**Text section**:
+ + +

A common schema in XML and TEI is the definition of particular document types. This is a process known as Document Type Definition (DTD). It is a schema that originated with SGML and creates a necessity for internal consistency within a marked up document for it to be ‘well formed’. Some well-formed XML and a valid TEI document are distinct entities, however. The schema adopted by the TEI programme is closer to the International Organisation for Standardisation (ISO) standard of RELAX NG than the XML schema as defined by the W3C and while the TEI guidelines for the creation of suitable elements in a text encoding are remarkably extensive they are also very specific.(5) In total, there are a total of 503 defined elements and 210 attributes, organised into 21 modules, included within the TEI Guidelines. However, this was simplified during 1995 to a ‘TEI Lite’ edition of the full TEI encoding schema and this consists of only 145 elements. TEI Lite has been judged to ‘meet the needs of 90% of the TEI community 90% of the time’.(6)

+ + +

**Data excerpt**:
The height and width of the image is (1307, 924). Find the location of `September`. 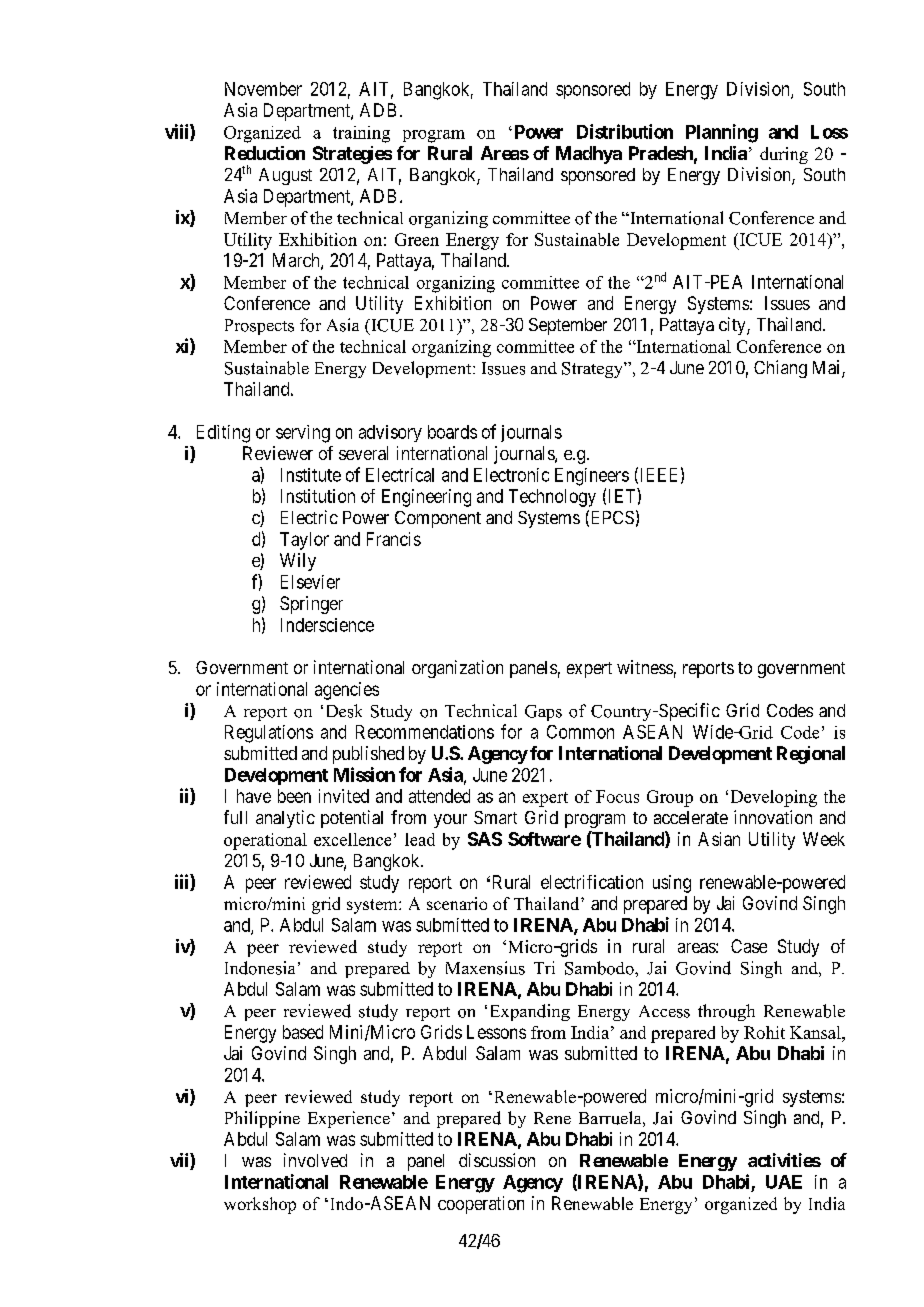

+ + +

**Directions for this task**:
Continue the text on TEI encoding, starting right after its final sentence. The lines are separate material and have no connection to the text on TEI encoding.

**Response for this exercise**:
Although ‘XML exists because HTML was successful’,(7) in contrast to XML, which is usually used to cover the back end process of data management (making it particularly useful for the maintenance of very large websites, such as online archives and commercial ventures), HTML might be described as the markup language that is used for the ‘front page’ presentation of information online. Indeed, the very existence of HTML is fundamentally tied into the development of the Internet as a media or communications tool,(8) which has made an impact on society comparable to that made by the development of mass print journalism in the mid-nineteenth century or the development of television in the mid-twentieth century.(9)

The usage of HTML has transcended two limitations of traditional print media, of being bound by a physical format and the associated costs of production, precisely because a HTML file, or ‘document’, is essentially a computer file that can be viewed remotely using a web browser. The very meaning of the acronym HTML—Hypertext Markup Language—reflects the fact that hypertext is the technology that allows for the creation of links on the web, which could be said to be the most important feature within HTML. It is this process that enables HTML-based projects to facilitate the presentation, or linking, of multimedia content (such as audio and visual content in addition to text) at the one location or to link the locations of various computer files on different servers by means of the use of Uniform Resource Locators (URLs).(10)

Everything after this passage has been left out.